Copy out each line of the data that includes the string "agent".

----

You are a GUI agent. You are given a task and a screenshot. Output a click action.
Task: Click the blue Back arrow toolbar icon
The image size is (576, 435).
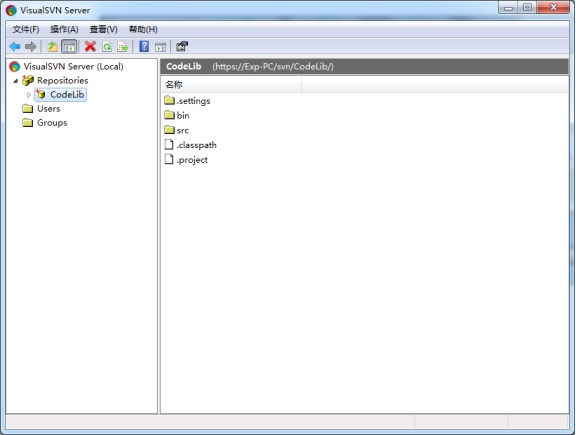(x=15, y=47)
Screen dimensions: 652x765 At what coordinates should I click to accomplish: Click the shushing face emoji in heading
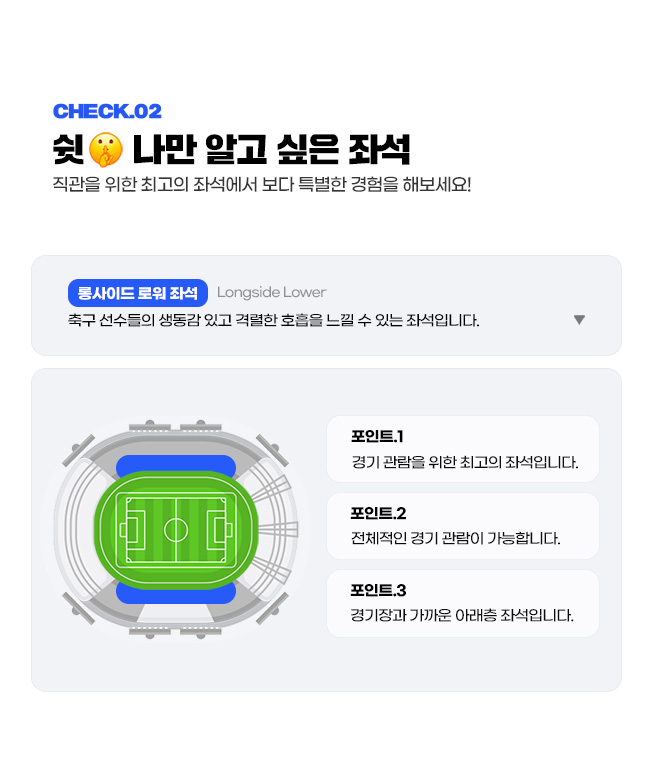point(106,149)
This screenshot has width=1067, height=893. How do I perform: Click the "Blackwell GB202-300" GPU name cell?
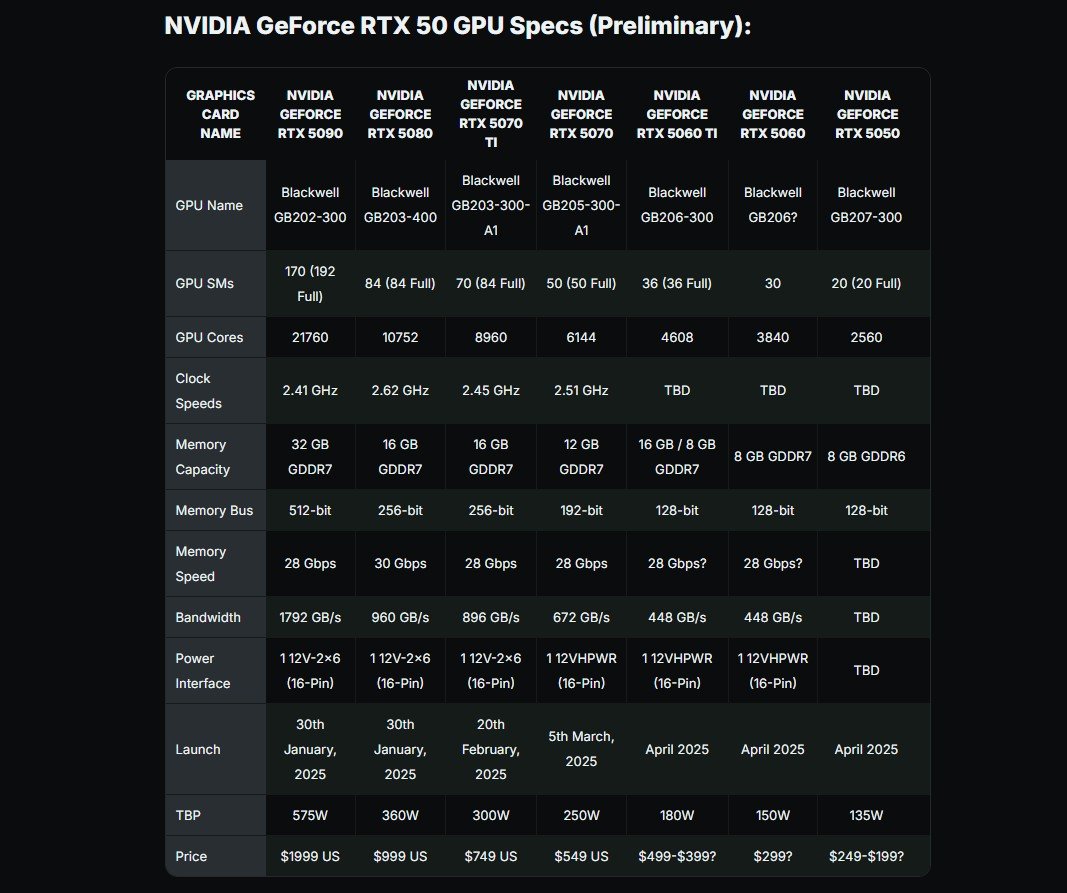(310, 204)
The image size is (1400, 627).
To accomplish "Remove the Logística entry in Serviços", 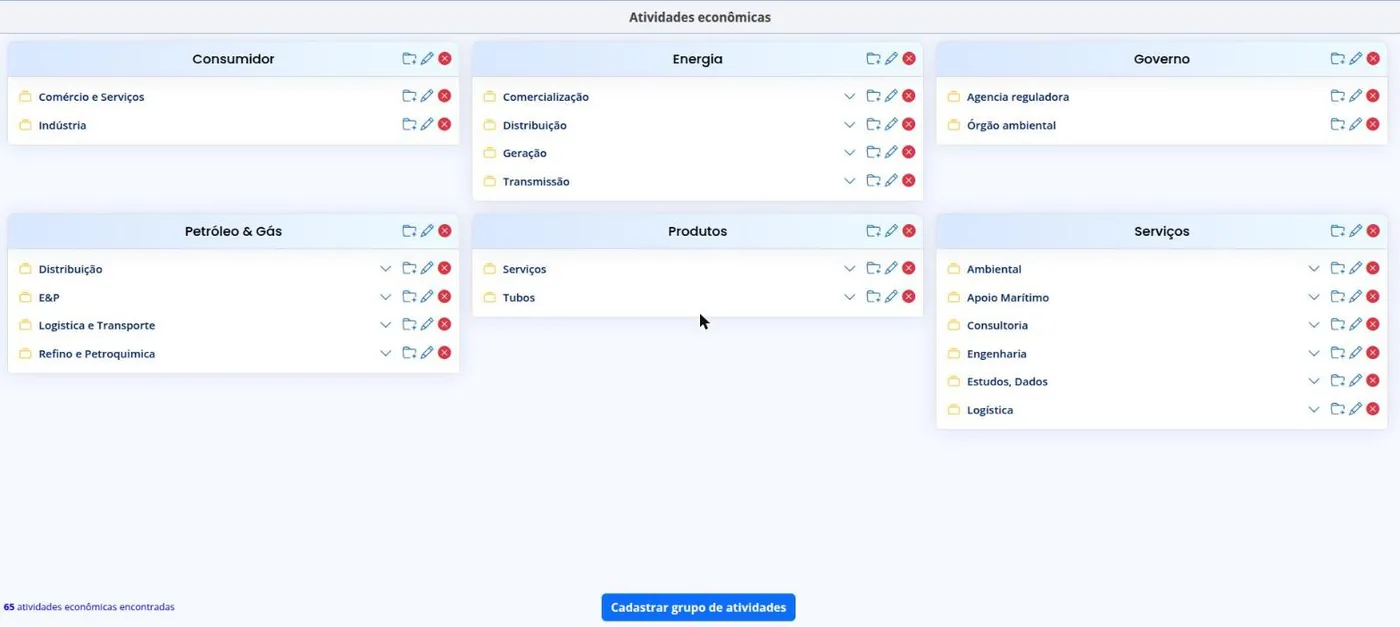I will [x=1373, y=409].
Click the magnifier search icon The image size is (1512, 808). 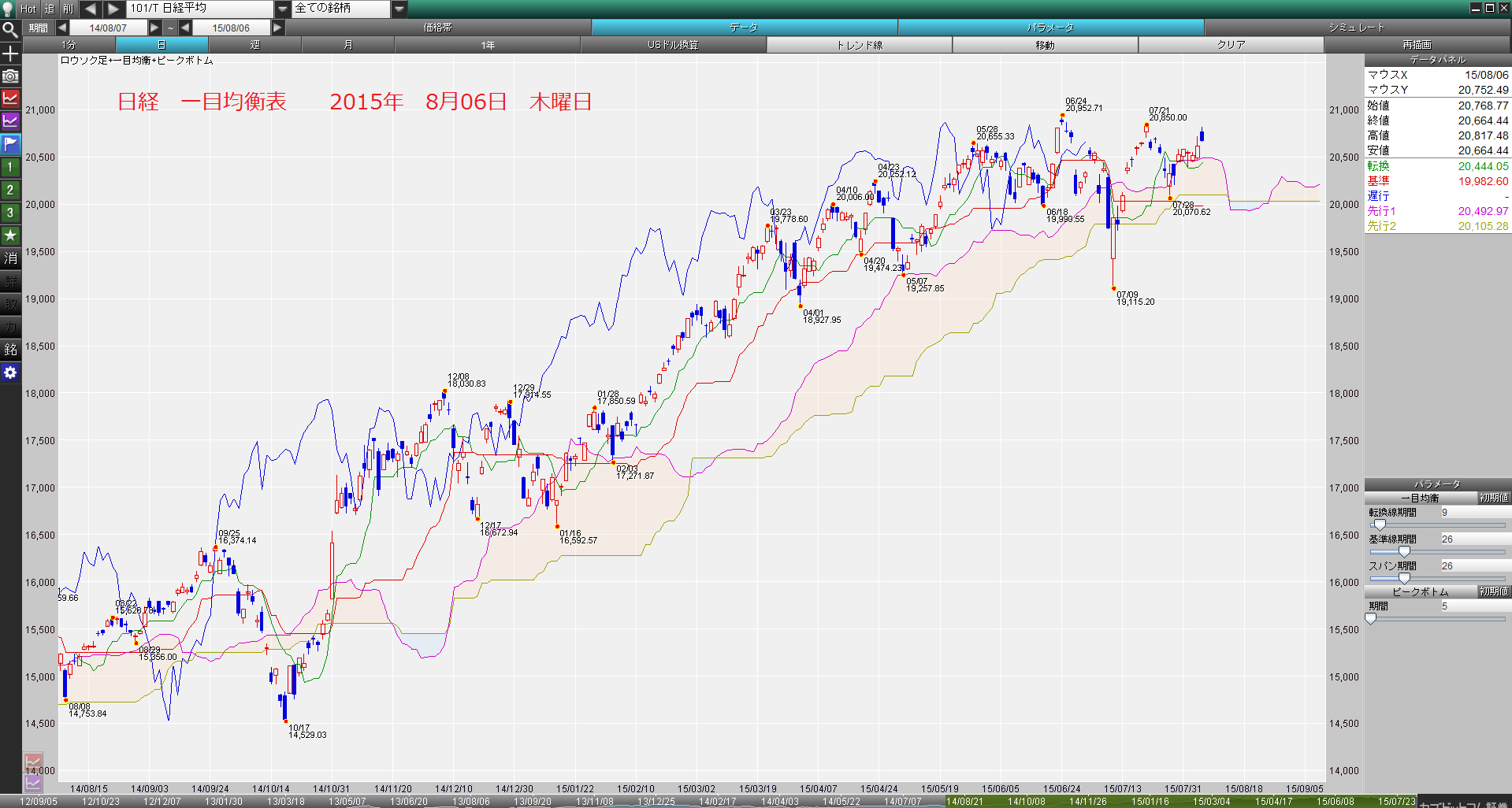pyautogui.click(x=10, y=30)
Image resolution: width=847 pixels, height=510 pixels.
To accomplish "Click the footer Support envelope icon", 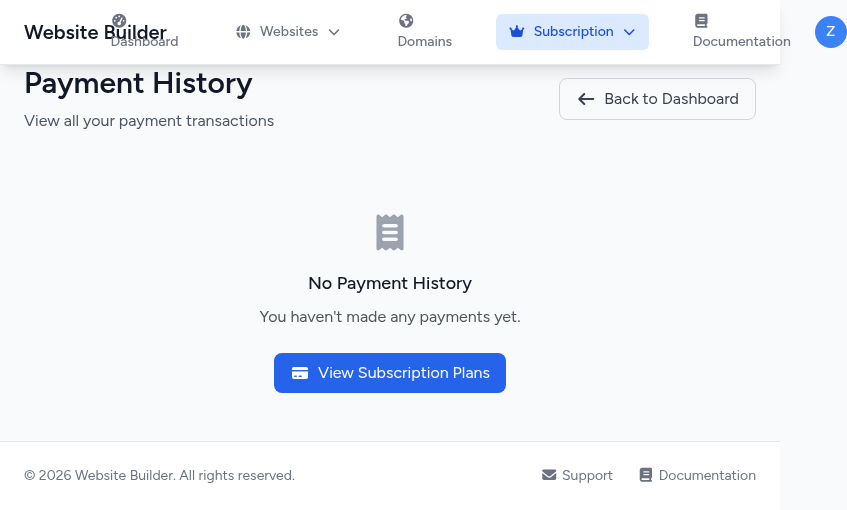I will [549, 475].
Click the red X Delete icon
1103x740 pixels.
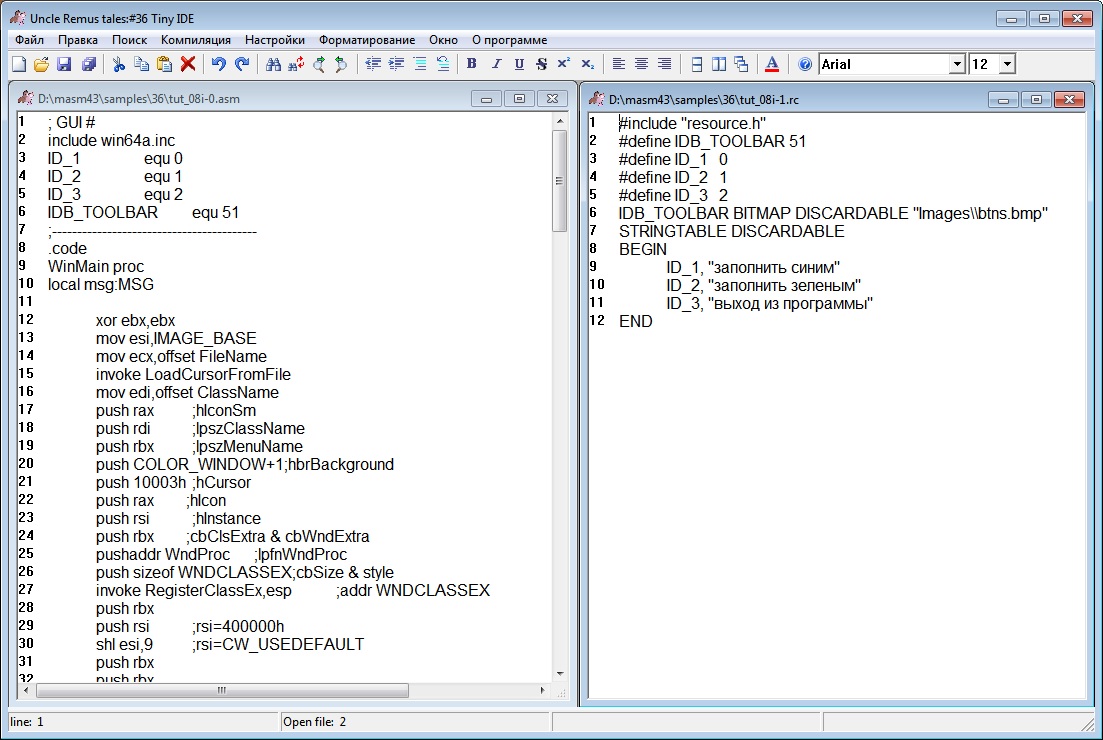(187, 64)
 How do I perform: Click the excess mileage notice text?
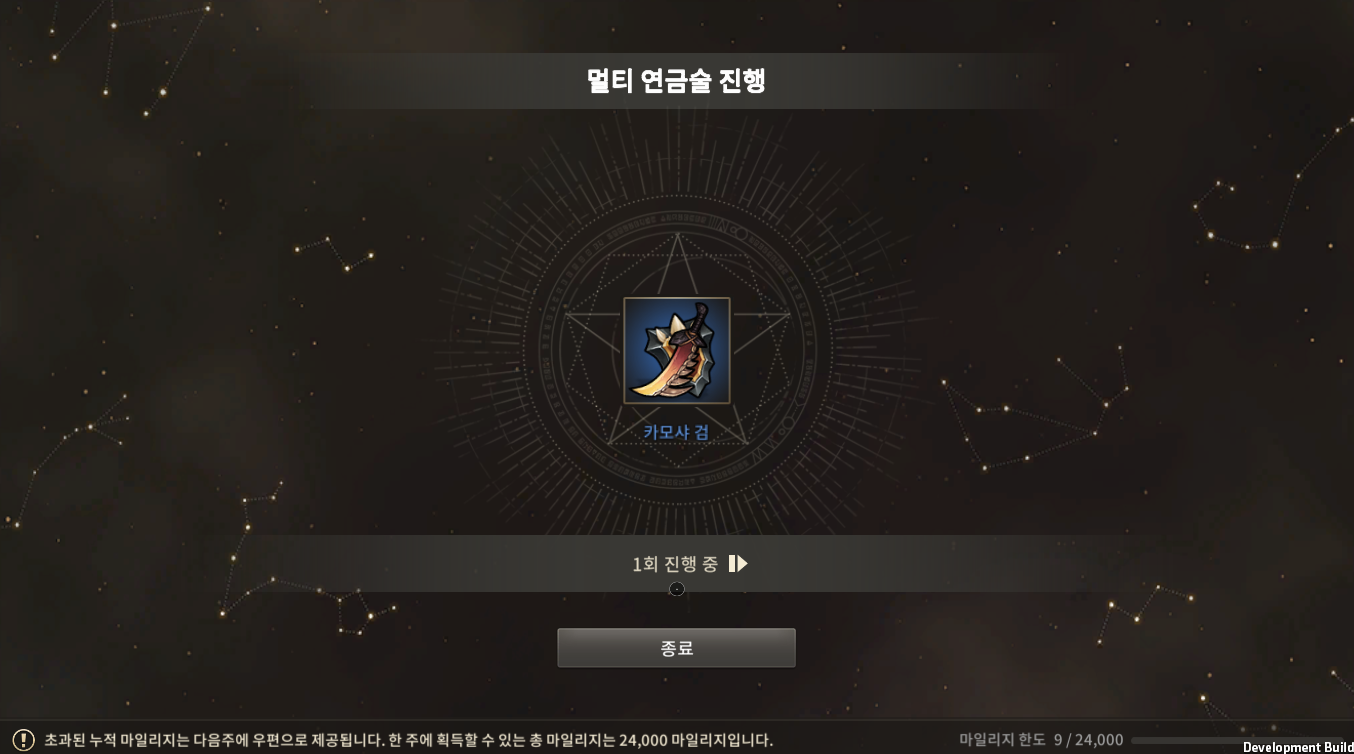[408, 740]
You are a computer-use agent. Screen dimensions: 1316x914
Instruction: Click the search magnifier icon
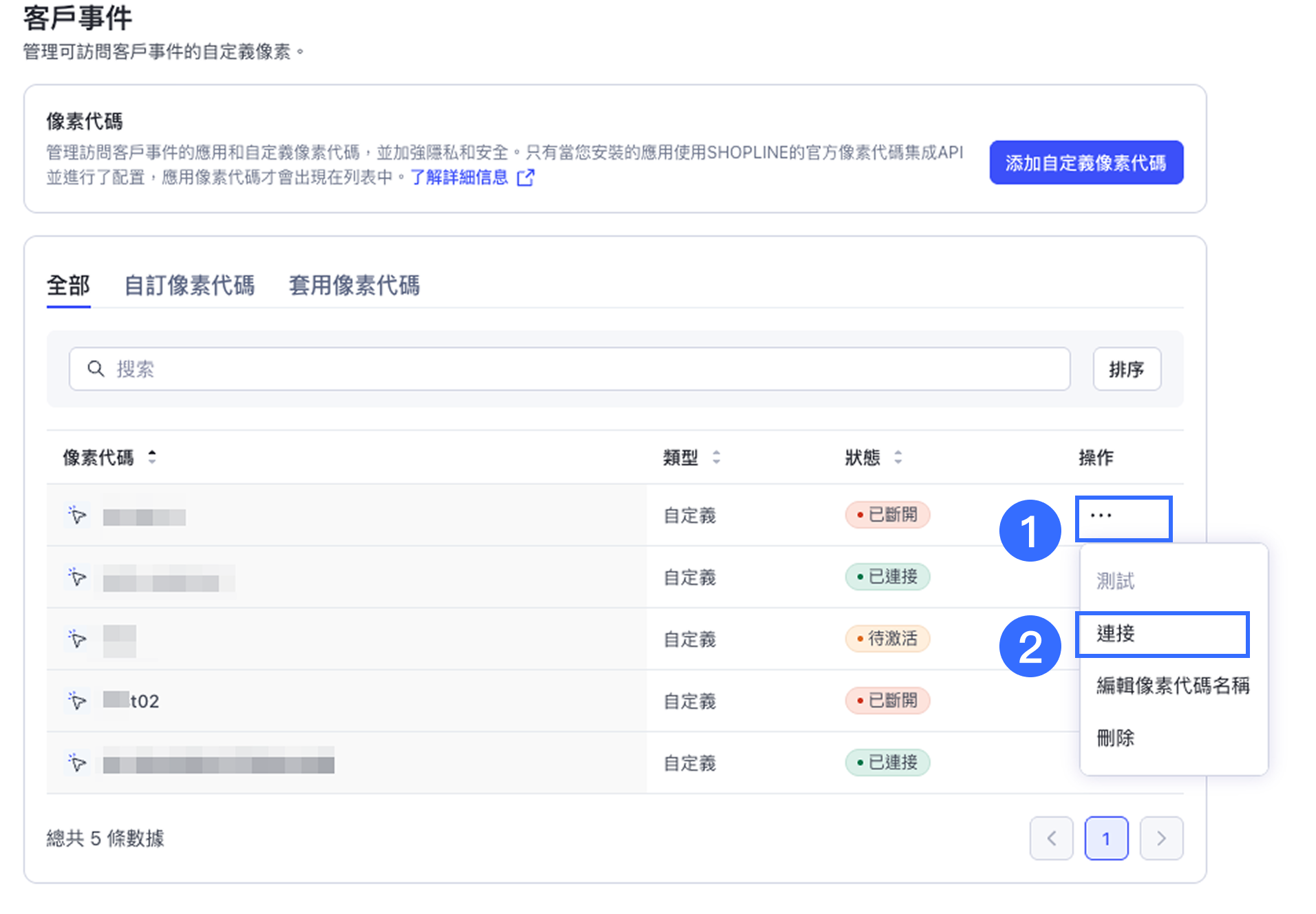click(96, 369)
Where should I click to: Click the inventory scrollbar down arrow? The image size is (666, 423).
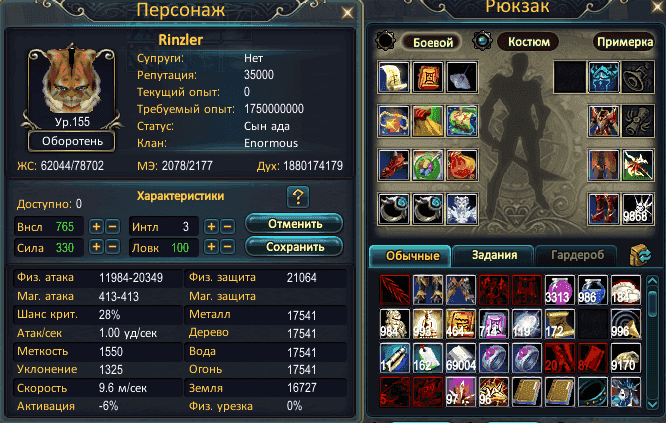click(x=652, y=403)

----

Reply to the exercise =
You are a GUI agent. You are given a task and a screenshot. Output a click action.
You are a computer-use agent. Screen dimensions: 1316x914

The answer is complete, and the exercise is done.